FRANKFURT — Peter Schutz, a Jewish refugee from Nazi Germany who became the only American to serve as chief executive of German sports car maker Porsche, where he was credited with saving the company’s signature 911 model from oblivion, died Oct. 29 in Naples, Fla. He was 87.
Mr. Schutz was a boy when he and his family fled on the eve of World War II. He returned years later to lead a company whose founders had collaborated with Adolf Hitler. The man who hired Mr. Schutz for the job, Ferdinand Porsche Jr., better known as Ferry, had joined with his father in designing tanks for the German war machine. The elder man formed Porsche AG after the war, in 1948.
Among sports car connoisseurs, Mr. Schutz is best remembered for blocking plans in 1981 to end production of the 911 model, which remains the quintessential Porsche.
When Mr. Schutz took charge that year, the company, based in Stuttgart, had just suffered the first loss-making year in its history and was in crisis, largely because of slumping sales in the United States. The 911 had been plagued by quality problems, and its air-cooled motor, mounted in the rear, was considered anachronistic; most cars had water-cooled motors in the front. It was also tricky to drive because the heavy rear end gave it a tendency to spin out.
Sales were falling, and the Porsche board had already decided to kill the 911 in favor of other models, like the 928, which, with a motor in front, was easier to handle.
An engineer with a flair for marketing, Mr. Schutz said that the 911’s quirks were what set the car apart and that stopping production would rip out Porsche’s soul.
“While the car could be temperamental at times, at least it had character,’’ Mr. Schutz wrote in an article for Road & Track magazine in 2013. “That’s what people loved most about it.’’
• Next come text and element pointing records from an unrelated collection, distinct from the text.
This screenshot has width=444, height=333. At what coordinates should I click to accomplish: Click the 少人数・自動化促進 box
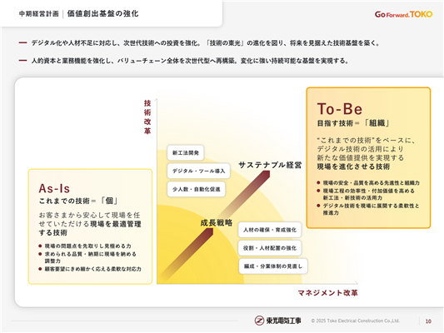pos(197,189)
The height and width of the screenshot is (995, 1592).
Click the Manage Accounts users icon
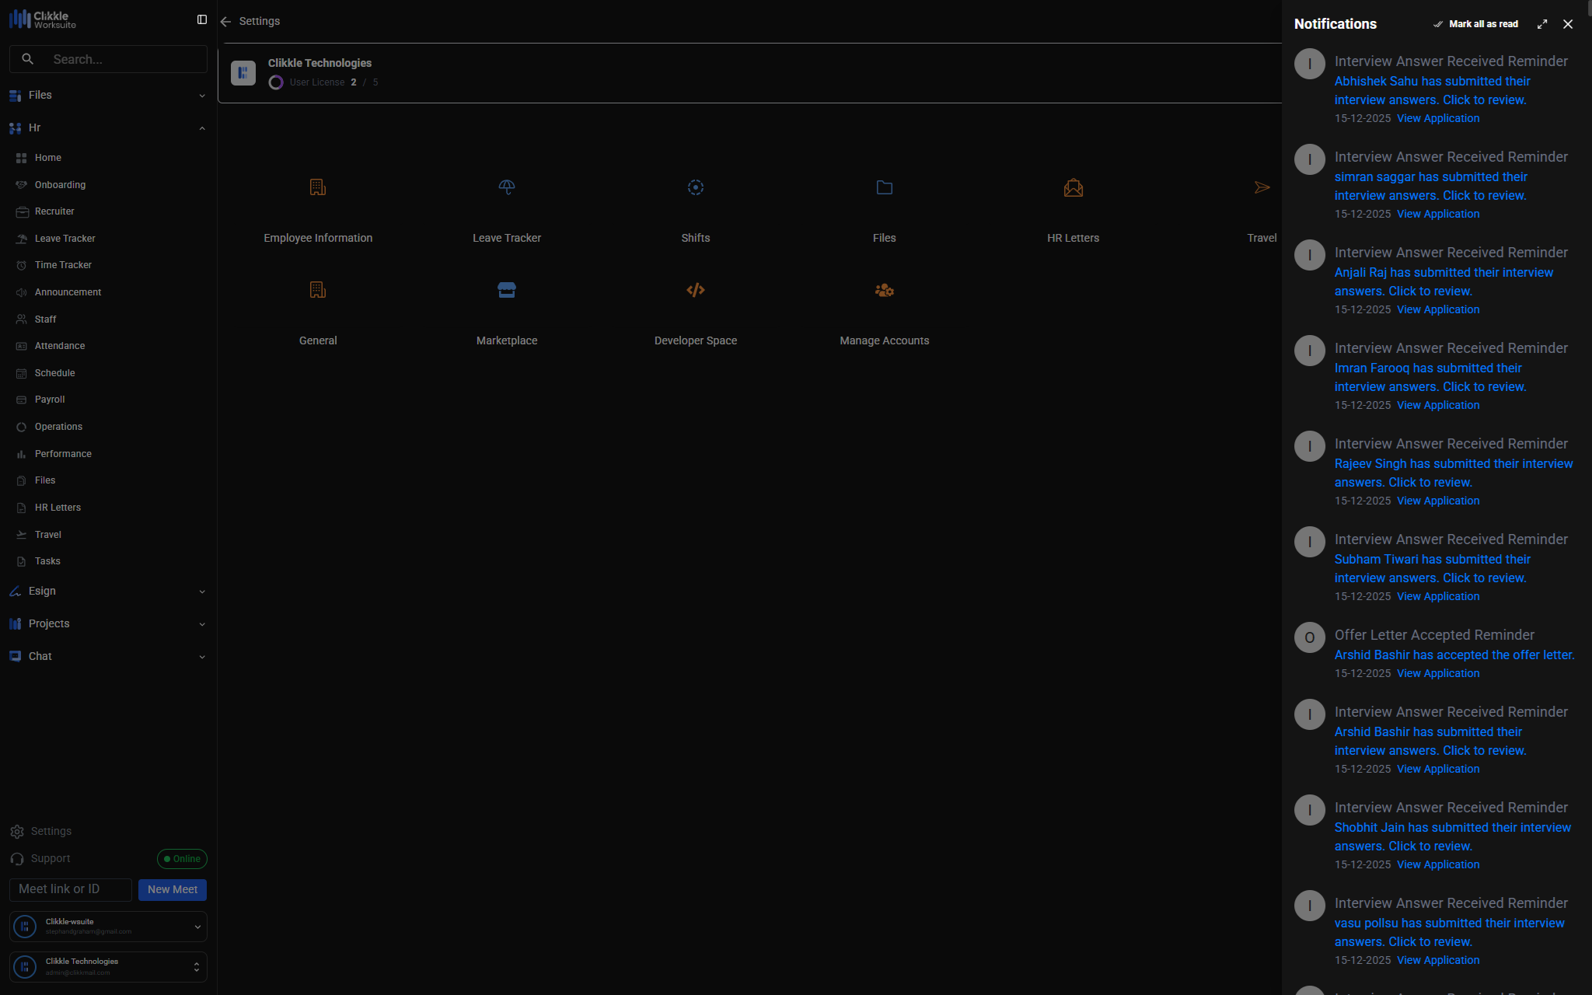[884, 290]
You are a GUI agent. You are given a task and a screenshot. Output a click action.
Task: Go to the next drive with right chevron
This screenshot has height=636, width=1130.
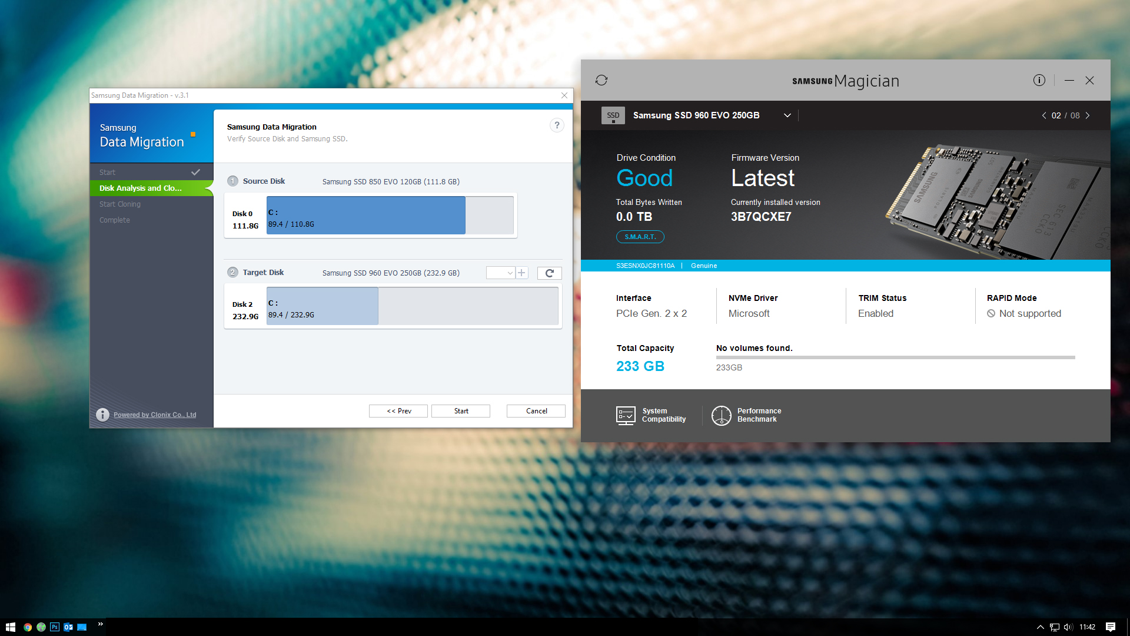coord(1088,115)

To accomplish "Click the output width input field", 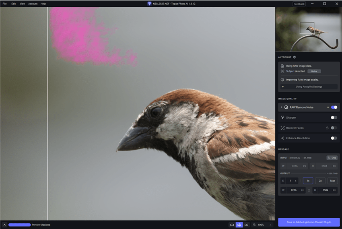I will point(294,190).
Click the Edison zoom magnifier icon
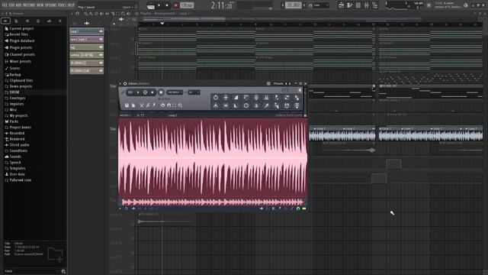The image size is (488, 275). click(180, 105)
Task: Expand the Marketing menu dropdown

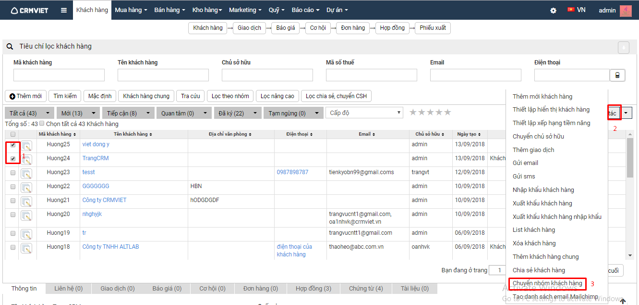Action: pyautogui.click(x=245, y=10)
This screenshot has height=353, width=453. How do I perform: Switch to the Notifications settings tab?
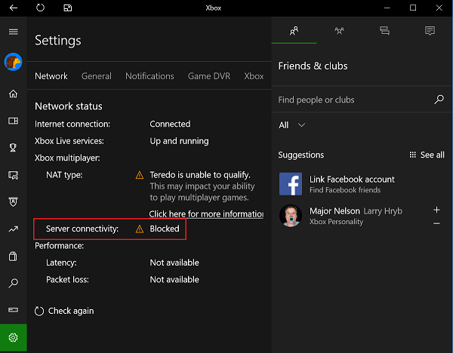[149, 76]
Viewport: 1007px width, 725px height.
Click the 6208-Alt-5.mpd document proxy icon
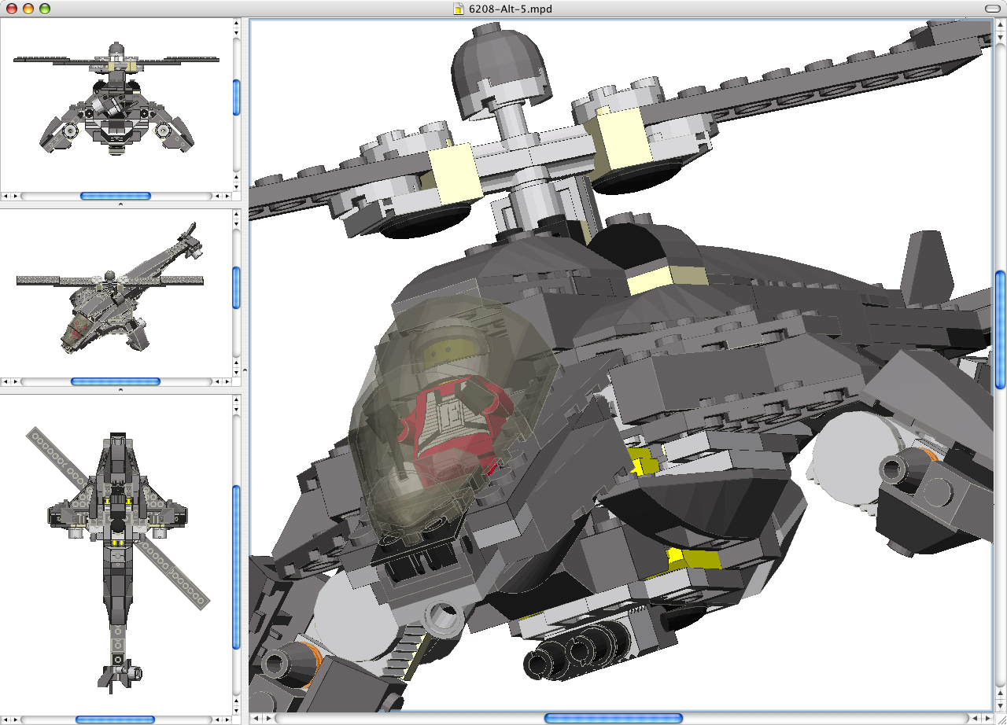459,9
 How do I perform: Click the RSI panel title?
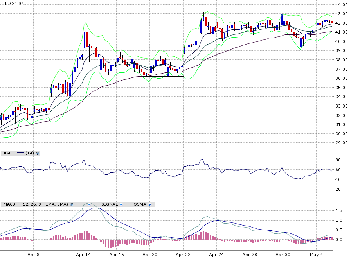pyautogui.click(x=7, y=153)
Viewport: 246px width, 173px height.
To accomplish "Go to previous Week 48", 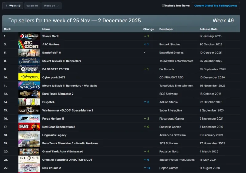I will pos(12,6).
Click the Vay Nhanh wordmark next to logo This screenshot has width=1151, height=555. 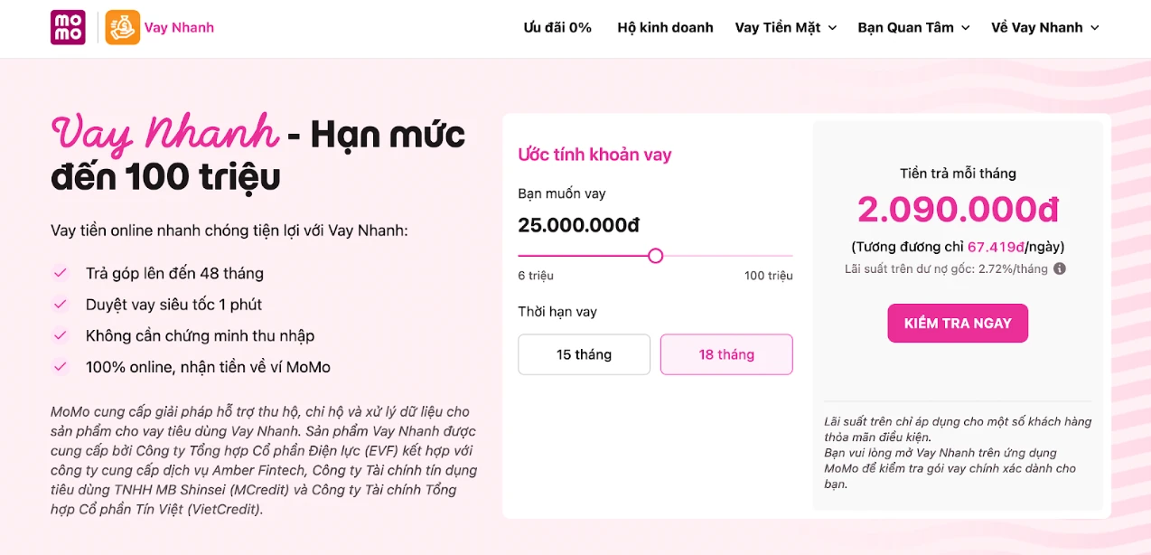(178, 27)
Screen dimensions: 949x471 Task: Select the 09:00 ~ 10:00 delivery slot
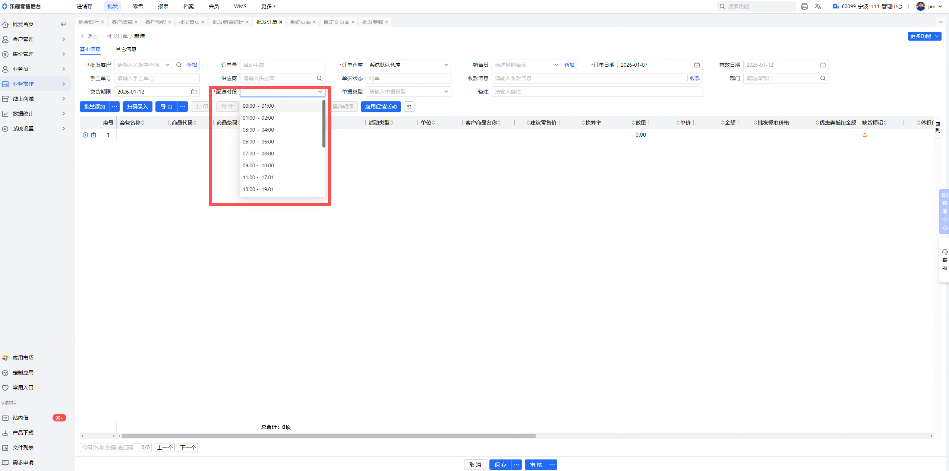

Under Mr. Schutz, Porsche modernized and expanded the 911 line and unveiled a convertible version in 1982. Later versions retained the model’s trademark rear-mounted engine — now water-cooled — and sleek lines.
Mr. Schutz worked initially as head of the engine division of Klöckner-Humboldt-Deutz, an equipment manufacturer in Cologne now known simply as Deutz. Porsche hired him at the beginning of 1981 in the hope that he would be able to revive sales in America, which had become the company’s most important market.
The Porsche and Piëch families, which owned Porsche, had a fraught history. Ferdinand Porsche Sr., a noted automotive engineer, designed the Volkswagen Beetle for Hitler with the help of his son and oversaw construction of the enormous factory in Wolfsburg that remains Volkswagen’s headquarters.
During the war, the factory produced rocket parts, antitank weapons, and military vehicles using slave laborers, including Jews from Auschwitz who were overseen by SS guards. Ferdinand Sr. was held by the Allies after the war but never charged with any crimes.
After the war, Ferry Porsche used modified Volkswagen Beetle engines and chassis as the basis for the first Porsche sports cars, which evolved into the 911. (It was designed by a grandson of the founder.)
Despite their association with the Nazis, the Porsche and Piëch families received Mr. Schutz warmly, his wife, Mrs. Sheila Harris-Schutz, said by telephone from Naples, adding that she and her husband had never felt hostility while living in Stuttgart.